▸ WORK ORDER
Output the line with "Given: Click the Manufacturing" and every line below it until the listing ends, exactly as written and with nothing added.
--------------------------------------------------
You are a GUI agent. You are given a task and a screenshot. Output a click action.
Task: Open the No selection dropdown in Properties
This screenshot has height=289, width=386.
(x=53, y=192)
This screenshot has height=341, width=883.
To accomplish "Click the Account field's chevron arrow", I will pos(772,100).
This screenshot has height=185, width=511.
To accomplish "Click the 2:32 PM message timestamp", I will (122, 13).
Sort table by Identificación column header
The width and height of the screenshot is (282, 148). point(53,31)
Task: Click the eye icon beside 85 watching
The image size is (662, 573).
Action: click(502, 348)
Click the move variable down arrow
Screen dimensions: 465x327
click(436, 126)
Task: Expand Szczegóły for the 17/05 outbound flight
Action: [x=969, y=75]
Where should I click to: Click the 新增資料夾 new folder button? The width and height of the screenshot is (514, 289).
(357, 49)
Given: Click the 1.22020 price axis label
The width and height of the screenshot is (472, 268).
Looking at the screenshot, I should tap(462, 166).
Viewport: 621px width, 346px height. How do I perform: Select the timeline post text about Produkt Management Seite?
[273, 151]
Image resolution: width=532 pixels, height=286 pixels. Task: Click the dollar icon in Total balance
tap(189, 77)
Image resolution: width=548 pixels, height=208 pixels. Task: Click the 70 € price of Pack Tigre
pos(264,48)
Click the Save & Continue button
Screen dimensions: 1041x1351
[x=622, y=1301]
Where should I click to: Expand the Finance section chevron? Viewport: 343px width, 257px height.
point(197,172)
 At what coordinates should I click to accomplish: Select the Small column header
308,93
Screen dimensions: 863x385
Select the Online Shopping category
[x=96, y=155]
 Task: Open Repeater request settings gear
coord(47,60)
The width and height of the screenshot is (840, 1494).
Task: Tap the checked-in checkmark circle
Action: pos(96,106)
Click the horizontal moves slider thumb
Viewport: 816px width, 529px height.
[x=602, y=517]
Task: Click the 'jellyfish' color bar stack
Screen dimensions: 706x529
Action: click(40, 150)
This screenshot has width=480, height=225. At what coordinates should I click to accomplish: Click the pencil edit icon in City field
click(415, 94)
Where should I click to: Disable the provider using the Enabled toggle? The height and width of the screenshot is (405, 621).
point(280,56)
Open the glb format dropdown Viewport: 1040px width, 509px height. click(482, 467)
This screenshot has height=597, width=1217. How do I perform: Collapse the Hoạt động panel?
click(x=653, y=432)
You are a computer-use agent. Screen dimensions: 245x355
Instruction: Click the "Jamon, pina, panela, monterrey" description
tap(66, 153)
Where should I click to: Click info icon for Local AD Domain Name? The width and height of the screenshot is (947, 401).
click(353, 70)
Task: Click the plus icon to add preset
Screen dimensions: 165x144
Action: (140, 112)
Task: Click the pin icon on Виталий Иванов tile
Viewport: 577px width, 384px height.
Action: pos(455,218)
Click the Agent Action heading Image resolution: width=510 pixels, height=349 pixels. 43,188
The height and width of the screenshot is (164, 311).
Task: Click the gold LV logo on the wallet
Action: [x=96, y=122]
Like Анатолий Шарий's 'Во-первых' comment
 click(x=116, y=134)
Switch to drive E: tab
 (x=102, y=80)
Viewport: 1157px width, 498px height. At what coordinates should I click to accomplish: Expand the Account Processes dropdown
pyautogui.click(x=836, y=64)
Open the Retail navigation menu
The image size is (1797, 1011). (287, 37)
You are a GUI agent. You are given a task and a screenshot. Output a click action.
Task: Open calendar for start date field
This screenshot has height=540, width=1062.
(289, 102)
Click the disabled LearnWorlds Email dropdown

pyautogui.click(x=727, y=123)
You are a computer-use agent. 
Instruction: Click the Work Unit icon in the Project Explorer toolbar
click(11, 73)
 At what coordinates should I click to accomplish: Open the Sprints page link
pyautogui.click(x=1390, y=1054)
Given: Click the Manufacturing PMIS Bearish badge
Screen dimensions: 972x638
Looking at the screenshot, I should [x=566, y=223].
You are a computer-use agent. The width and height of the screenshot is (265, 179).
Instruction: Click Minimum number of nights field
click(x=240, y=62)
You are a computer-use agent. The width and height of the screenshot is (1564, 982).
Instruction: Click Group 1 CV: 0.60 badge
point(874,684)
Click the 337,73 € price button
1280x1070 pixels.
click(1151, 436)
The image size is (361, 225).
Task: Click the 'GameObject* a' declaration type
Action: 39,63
--------------------------------------------------
▸ SOLUTION FOR THIS EXERCISE
Given: Click the Manufacturing PMIS Bearish badge
Screen dimensions: 972x638
Looking at the screenshot, I should [x=566, y=223].
You are a computer-use agent. The width and height of the screenshot is (265, 179).
Instruction: Click Minimum number of nights field
click(x=240, y=62)
You are a computer-use agent. The width and height of the screenshot is (1564, 982).
Instruction: Click Group 1 CV: 0.60 badge
point(874,684)
Click the 337,73 € price button
1280x1070 pixels.
click(1151, 436)
The image size is (361, 225).
Task: Click the 'GameObject* a' declaration type
Action: 39,63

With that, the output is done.